Page components / content widgets
Open, NormalPublic

Description

We are looking for ways of improving the handling of common content structures like infoboxes, data tables, citations or navboxes. We'd like to

  • make their rendering more adaptable to different devices and use cases,
  • improve the editing experience, and
  • support the integration of different data sources.

Wikia and others have already done significant work on infoboxes (see links below). The details and considerations around those implementations are not the focus of this task, as the primary focus here is on identifying a minimal supporting infrastructure that we need to enable such implementations.

Page components

Page components are not much more than bits of well-formed HTML along with some metadata. Well-formed HTML along with attribute markers lets us cleanly swap out a component's rendering. Metadata documents each component's dependencies, so that we can propagate changes efficiently and reliably. Other metadata like page properties and render dependencies need to be aggregated when composing a larger page, so that ResourceLoader modules for example can be loaded for the entire page. Candidates for per-component metadata are:

  • ResourceLoader modules needed to render the component.
  • Resources used to render this component, for dependency tracking.
    • templates and Scribunto modules
    • images
    • wiki pages (for link rendering)
    • external data sources
  • Page metadata like
    • categories
    • external links
    • magic word flags
  • Caching / storage limitations, for dynamic content
  • Other page properties

For wiki content processed in the PHP parser, basically all of this information apart from external data sources is available in the ParserOutput object. Some of this information is already exposed in the expandtemplates end point (notably missing are the list of sub-templates used), and even more is available in the parse end point.

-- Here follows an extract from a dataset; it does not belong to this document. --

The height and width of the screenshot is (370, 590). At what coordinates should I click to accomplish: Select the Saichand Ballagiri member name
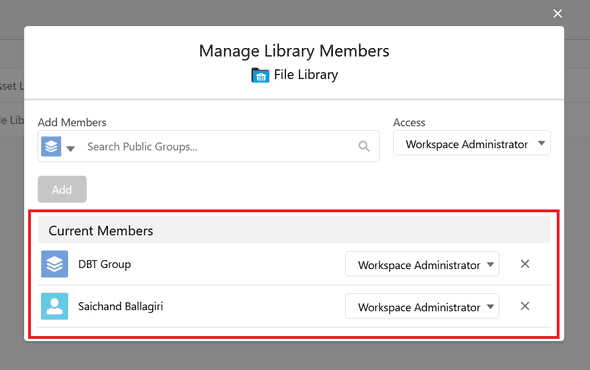(121, 306)
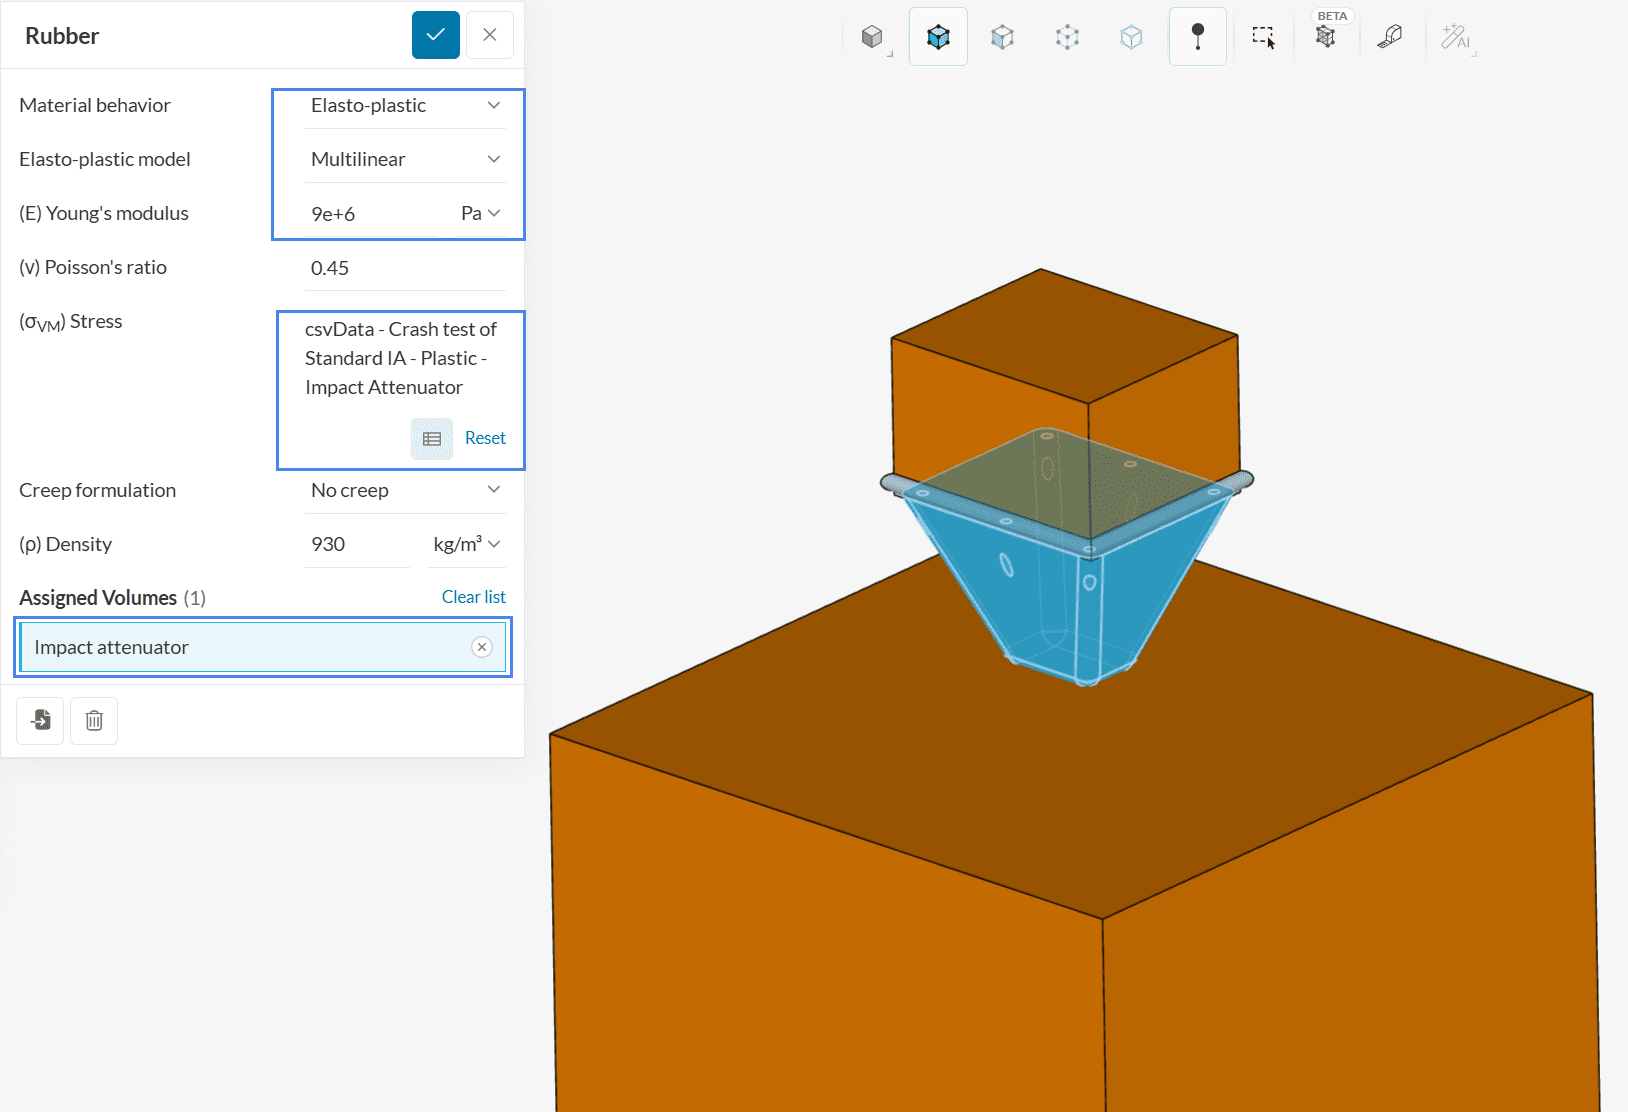Click the AI magic wand tool
Image resolution: width=1628 pixels, height=1112 pixels.
[x=1455, y=37]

Currently this metadata is mostly implementation-defined, and not consistently exposed in the Action API. The proposal is to document standard metadata and its semantics, and make sure that this is consistently exposed through APIs in a way that lets clients aggregate information in a generic manner (as sets, for example), without having to know about each possible bit of metadata explicitly.

Benefits of doing this include:

  • Finer-grained dependency tracking, which in turn can make updates like refreshLinks a lot more efficient.
  • More accurate page metadata tracking in VisualEditor when inserting / removing components.
  • Efficient updating of ResourceLoader modules and other dependencies when re-rendering individual components for a different context.
  • Opening up the possibility of implementing page components in separate services.

Questions

  • Can we restrict page components to a single DOM node?
  • Can we come up with a sensible aggregation of metadata that satisfies different use cases well?
    • Idea: Two blobs (or one with two sub-objects), one for view-relevant data (modules, categories, magic word flags?), one for more verbose data like dependencies.
      • could also consider exposing modules / view metadata in HTTP header
  • Component addressing and generic parameter encoding
    • Can we generalize the process of figuring out how to render / re-render a component?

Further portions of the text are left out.